How can a fictionalised film do justice to the real heart-break dramas going on in the French ports today? The plight of the illegal immigrants doomed to rot in sea containers or arrested by Les Flics has wrenched the conscience of many contemporary directors – think of Phillippe Lloret’s excellent 2009 movie, WELCOME.

The theme is often dealt with in a gritty, melancholy way but not so this new offering from Finnish director Aki Kaurismäki.
LE HAVRE tells its story of a young African boy desperate to join his sister in England but washed up and marooned in France. He is soon on the run from the gun-toting immigration cops. Kaurismäki’s take on this potentially tragic story is to tell it as fairy tale – a long-gone world of France where the downtrodden band together to help their brothers and sisters in a spirit of romantic fraterniy. If only.

Le Havre | TakeOneCFF.com

Kaurismäki’s take on this potentially tragic story is to tell it as fairy tale…

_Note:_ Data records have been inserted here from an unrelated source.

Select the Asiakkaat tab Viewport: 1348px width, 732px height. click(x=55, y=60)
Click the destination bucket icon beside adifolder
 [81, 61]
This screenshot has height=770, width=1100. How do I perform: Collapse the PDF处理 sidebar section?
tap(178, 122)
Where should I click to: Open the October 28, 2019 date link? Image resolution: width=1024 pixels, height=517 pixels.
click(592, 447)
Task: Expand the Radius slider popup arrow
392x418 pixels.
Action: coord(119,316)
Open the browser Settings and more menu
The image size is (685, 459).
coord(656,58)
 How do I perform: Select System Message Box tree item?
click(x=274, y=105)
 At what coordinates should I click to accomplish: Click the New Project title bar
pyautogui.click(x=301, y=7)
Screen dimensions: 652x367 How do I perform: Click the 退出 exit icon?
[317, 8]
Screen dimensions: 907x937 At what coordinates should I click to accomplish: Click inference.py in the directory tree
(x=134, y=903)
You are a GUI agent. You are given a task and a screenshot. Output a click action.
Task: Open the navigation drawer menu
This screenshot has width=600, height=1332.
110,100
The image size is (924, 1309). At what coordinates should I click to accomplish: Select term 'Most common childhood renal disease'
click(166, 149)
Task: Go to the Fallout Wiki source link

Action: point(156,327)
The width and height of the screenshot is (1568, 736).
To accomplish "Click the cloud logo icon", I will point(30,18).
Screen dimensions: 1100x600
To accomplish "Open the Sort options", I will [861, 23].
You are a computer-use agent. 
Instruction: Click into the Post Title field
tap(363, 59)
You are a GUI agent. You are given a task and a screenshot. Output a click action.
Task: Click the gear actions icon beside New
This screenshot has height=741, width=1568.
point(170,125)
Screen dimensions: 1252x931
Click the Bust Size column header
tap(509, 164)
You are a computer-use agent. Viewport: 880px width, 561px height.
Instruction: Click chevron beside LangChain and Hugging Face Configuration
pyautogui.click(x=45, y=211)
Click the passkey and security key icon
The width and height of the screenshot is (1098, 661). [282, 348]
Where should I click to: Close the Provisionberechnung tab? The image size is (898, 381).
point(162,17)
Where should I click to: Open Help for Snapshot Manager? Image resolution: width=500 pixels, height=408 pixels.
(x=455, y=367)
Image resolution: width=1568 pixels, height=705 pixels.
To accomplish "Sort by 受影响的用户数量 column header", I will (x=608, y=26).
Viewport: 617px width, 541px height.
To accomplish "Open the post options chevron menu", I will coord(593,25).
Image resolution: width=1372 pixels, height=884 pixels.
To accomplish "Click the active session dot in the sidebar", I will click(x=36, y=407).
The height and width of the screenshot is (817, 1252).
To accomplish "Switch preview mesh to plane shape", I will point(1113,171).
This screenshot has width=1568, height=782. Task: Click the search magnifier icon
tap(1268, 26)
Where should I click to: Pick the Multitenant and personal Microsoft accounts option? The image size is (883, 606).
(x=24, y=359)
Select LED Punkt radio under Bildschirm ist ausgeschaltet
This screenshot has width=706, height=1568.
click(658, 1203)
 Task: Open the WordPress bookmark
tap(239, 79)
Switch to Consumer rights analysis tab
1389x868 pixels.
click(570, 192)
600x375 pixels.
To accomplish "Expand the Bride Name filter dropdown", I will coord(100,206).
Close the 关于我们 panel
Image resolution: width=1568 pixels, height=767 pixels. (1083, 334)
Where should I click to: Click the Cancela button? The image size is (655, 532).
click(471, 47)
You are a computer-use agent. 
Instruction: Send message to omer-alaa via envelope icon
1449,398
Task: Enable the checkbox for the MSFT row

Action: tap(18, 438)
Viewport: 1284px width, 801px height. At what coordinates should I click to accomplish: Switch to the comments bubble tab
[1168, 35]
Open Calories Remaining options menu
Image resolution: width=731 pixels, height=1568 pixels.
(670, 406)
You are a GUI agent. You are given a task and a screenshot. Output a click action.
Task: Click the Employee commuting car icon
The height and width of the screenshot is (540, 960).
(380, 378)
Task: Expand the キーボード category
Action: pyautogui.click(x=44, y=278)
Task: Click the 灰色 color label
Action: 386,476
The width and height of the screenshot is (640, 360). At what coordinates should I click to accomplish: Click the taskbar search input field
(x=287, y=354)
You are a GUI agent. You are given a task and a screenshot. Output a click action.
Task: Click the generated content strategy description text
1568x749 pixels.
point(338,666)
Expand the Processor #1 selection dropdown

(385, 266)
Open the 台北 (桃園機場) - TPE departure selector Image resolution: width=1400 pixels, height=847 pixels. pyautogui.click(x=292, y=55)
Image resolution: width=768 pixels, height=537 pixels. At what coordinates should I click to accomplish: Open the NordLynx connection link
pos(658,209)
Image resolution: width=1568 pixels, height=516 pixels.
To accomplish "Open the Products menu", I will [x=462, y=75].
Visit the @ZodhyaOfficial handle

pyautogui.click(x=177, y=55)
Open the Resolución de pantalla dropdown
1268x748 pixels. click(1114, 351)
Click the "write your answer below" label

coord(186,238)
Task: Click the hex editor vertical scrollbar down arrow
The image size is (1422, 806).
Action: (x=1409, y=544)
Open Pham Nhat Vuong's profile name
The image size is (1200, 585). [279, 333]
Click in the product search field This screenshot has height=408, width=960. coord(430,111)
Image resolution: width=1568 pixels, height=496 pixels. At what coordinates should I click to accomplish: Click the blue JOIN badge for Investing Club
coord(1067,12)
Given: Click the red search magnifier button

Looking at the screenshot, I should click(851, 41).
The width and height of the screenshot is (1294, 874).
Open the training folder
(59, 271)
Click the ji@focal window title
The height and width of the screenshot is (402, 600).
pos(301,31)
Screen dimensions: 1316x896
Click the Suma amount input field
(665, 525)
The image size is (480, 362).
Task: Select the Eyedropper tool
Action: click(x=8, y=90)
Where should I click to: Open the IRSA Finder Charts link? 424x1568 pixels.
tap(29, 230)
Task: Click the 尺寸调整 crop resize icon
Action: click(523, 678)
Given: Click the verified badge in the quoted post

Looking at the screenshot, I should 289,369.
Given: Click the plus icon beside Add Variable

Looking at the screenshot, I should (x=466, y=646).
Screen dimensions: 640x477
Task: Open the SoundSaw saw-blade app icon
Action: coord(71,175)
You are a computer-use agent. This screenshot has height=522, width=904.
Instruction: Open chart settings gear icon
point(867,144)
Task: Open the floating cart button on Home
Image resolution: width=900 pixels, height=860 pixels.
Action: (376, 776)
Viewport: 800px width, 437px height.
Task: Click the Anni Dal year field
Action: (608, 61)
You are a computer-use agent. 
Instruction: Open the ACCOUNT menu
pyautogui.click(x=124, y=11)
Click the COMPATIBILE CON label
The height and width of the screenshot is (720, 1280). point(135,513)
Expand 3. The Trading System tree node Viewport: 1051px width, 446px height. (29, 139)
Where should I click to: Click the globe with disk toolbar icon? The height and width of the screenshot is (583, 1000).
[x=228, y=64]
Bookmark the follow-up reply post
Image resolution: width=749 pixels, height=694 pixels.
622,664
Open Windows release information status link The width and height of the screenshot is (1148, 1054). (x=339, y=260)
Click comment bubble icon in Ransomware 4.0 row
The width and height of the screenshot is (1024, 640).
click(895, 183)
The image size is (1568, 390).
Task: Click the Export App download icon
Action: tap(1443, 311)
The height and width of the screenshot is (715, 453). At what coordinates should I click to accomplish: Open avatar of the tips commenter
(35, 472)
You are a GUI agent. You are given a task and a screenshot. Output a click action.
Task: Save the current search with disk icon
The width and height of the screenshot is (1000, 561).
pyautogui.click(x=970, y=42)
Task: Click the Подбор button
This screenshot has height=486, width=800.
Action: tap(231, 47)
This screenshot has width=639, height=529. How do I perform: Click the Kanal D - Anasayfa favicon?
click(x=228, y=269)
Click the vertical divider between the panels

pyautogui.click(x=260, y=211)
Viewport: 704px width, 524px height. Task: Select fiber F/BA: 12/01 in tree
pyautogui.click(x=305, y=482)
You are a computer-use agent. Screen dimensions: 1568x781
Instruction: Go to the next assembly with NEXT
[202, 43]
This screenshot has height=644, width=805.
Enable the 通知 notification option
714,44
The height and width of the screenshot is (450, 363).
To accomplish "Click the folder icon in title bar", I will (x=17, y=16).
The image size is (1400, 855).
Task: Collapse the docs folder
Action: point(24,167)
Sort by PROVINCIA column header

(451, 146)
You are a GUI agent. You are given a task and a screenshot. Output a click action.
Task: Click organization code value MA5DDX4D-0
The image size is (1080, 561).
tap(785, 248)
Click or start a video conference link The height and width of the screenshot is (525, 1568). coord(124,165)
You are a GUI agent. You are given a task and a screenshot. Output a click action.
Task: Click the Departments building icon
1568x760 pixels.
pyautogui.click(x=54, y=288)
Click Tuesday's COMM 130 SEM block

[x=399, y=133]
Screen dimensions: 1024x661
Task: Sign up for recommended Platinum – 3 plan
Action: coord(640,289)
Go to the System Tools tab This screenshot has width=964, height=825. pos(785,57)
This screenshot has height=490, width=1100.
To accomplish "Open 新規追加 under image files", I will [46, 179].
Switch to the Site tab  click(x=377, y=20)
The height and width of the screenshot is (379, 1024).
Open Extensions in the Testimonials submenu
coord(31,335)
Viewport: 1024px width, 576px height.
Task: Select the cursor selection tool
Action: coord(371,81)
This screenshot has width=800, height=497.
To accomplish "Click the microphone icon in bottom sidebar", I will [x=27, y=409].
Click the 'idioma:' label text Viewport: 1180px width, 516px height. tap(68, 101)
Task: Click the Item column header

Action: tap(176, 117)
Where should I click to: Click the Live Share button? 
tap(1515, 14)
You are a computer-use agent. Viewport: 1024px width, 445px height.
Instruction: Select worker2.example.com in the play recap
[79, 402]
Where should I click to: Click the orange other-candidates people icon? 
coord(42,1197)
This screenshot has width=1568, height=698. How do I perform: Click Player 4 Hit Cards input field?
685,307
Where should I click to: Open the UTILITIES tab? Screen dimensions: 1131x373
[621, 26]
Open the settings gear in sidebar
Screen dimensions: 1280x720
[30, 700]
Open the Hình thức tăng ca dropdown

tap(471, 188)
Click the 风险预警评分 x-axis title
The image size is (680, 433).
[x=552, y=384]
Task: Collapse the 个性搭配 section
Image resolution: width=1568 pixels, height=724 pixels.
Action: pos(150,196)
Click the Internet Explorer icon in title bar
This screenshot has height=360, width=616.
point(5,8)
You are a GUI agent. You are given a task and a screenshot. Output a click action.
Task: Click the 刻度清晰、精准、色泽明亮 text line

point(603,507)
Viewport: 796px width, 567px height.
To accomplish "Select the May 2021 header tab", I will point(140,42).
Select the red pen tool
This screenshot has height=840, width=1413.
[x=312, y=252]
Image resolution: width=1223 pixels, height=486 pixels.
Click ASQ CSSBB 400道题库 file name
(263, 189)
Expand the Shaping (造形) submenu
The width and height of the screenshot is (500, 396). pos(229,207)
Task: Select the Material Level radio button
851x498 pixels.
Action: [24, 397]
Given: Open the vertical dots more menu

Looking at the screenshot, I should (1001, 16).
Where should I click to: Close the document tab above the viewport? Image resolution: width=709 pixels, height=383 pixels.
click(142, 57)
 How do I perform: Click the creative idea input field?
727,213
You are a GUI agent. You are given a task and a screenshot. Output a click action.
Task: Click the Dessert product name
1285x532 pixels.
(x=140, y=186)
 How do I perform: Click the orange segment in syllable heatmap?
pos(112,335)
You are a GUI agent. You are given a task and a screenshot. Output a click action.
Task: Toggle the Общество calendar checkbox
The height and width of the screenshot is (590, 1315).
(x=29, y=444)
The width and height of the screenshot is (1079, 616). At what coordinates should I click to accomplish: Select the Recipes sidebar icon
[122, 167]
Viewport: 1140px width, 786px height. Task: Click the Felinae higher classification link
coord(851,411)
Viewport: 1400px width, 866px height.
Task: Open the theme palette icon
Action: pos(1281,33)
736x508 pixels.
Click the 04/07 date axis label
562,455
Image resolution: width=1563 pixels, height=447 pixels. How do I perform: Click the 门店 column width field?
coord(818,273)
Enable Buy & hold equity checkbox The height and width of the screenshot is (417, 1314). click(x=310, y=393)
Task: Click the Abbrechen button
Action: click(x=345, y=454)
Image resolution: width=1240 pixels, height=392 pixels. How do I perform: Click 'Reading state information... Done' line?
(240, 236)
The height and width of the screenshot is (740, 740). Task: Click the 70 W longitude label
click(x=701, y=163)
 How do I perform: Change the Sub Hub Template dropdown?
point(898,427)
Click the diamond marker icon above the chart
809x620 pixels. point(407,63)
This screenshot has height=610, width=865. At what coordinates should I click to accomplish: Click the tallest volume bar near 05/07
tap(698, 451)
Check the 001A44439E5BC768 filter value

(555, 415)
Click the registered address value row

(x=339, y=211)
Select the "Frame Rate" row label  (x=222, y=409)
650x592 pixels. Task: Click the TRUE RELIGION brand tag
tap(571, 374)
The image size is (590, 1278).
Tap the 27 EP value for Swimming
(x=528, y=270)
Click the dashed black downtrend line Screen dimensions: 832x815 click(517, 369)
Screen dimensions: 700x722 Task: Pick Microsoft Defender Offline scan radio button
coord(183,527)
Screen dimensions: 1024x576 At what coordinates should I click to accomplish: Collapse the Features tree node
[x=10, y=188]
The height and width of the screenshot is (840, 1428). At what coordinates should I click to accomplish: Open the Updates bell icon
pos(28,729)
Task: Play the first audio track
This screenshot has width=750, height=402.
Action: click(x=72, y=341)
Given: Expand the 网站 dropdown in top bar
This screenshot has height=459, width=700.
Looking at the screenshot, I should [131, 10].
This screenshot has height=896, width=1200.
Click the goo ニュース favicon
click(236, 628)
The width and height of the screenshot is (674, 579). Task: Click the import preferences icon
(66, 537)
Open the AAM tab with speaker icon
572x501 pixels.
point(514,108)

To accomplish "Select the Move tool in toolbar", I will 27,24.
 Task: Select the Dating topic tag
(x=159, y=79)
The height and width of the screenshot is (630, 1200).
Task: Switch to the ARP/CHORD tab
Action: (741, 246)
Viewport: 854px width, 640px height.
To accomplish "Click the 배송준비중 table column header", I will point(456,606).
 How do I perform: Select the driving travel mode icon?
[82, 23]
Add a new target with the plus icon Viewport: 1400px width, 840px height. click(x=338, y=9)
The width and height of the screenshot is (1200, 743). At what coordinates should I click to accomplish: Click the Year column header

Kaurismäki artfully recreates an innocent Tati-esque world of lovable café owners, poor but charming drinkers (busily discussing recipes for steamed scallops) and a police inspector out of the annals of Maigret (complete with Trilby and mac). There is a very strange, slightly unsettling feeling of two colliding worlds here: this idealized France whose goodhearted inhabitants seem fixed in the 1940s and a contemporary, brutalized world of riot police and refugee encampments. Kaurismäki’s empathy for the plight of the African boy is somehow enhanced by setting his story in these two conflicting worlds.

Central to the story is Andre Wilms as Marcel Marx, the gnarled, chain-smoking shoeshine Frenchman with a heart of gold. It is he who provides sanctuary for the boy and between endless glasses of wine in the local down-at-heel café, enlists all kinds of unlikely allies to the cause. At the same time, Marcel’s wife Arletty is rushed to hospital with a life-threatening illness. Our laconic hero Marcel must cope without his supportive wife and try to throw off the attention of the eagle-eyed Inspector Monet.

This is a film that just oozes with charm, wit and a very offbeat take on a serious contemporary theme.

This is a film that just oozes with charm, wit and a very offbeat take on a serious contemporary theme. There are moments of genuine poignancy, heartfelt humanity and complete off-the-wall craziness. It is a movie that is hard not to love despite its deliberately fantastical take on a very harsh and un-fairytale world. In creating this idealised world, the point about the plight of the illegal immigrants is somehow made much more powerfully. It is a clever, disarming and fresh take on a society that is far from being fairytale.